- Written request A -
Translate this sentence from the interview excerpt on firms and markets into Spanish: "The firm optimizes for coordination by paying people a salary."
- Written request B -
Answer these questions using the interview excerpt on firms and markets:
(i) According to the excerpt, what does the market optimize for?
(ii) What is given as an example of a way to re-instill motivation?
(iii) Which two companies are named as competing with Airbnb?
- Written request C -
Reproduce the interview excerpt on firms and markets word for word, from "Everything in between" to "were previously attainable.".

- Selected passage -
We can hypothesize two theoretical types of organizations that address these problems: the market transaction on one end, and the entirely internalized transaction inside the firm on the other end. The firm optimizes for coordination by paying people a salary. The market optimizes for motivation, because whatever you hunt, you kill and you get to keep.

Everything in between these two models is some way of getting a little more motivation or a little more coordination. Think about sales compensation, for instance: it’s a way of trying to re-instill motivation after you first take it away. Everything we do inside the company tries to re-instill motivation. Everything we add to the market tries to instill coordination.

There’s a trade-off curve between motivation and coordination. What’s happening today is that we have a new set of information and communication technology, and it makes points of motivation and coordination available that were not available before. Information liquidity makes it possible to achieve points that have higher motivation and higher coordination than were previously attainable.

JB: Do these platform models represent an intermediate state between purely firm and purely market that hasn’t existed before, or are they just firms along the old lines that are now able to reach new points on the trade-off curve?

AW: I think they are a new thing enabled by the new information technology that we have now. When the cost of flinging around information gets very, very low, and you can fling a lot of it around, you’ve created the opportunity for these network models.

JB: So, now we have Airbnb competing directly with, say, Starwood and Marriott, and able to reach points on the trade-off curve that those companies can’t reach.

- Data shown -
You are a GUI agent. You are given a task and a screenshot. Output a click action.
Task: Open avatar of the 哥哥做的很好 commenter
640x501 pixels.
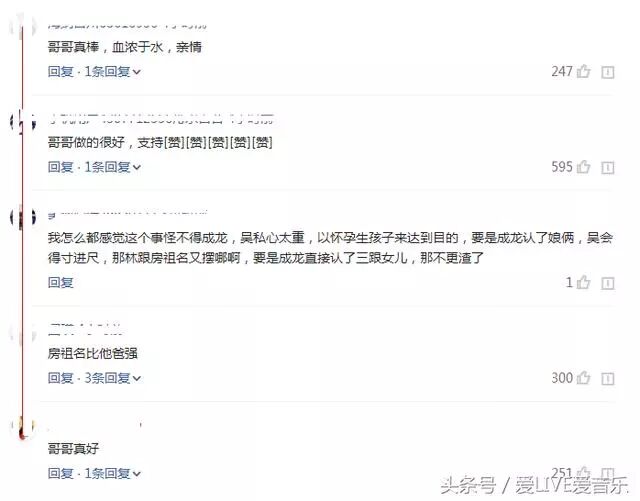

---

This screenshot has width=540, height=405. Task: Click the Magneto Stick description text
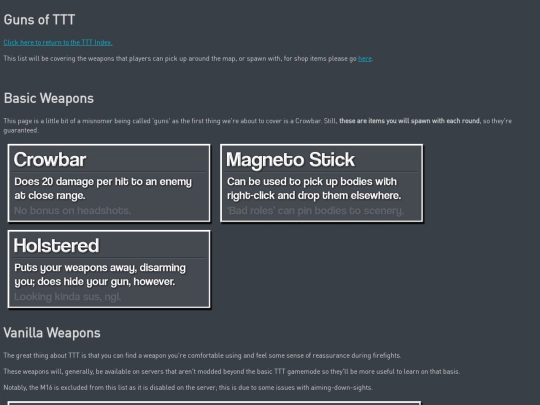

- Worked solution A -
La empresa optimiza la coordinación pagando un salario a las personas.

- Worked solution B -
(i) Motivation.
(ii) Sales compensation.
(iii) Starwood and Marriott.

- Worked solution C -
Everything in between these two models is some way of getting a little more motivation or a little more coordination. Think about sales compensation, for instance: it’s a way of trying to re-instill motivation after you first take it away. Everything we do inside the company tries to re-instill motivation. Everything we add to the market tries to instill coordination.

There’s a trade-off curve between motivation and coordination. What’s happening today is that we have a new set of information and communication technology, and it makes points of motivation and coordination available that were not available before. Information liquidity makes it possible to achieve points that have higher motivation and higher coordination than were previously attainable.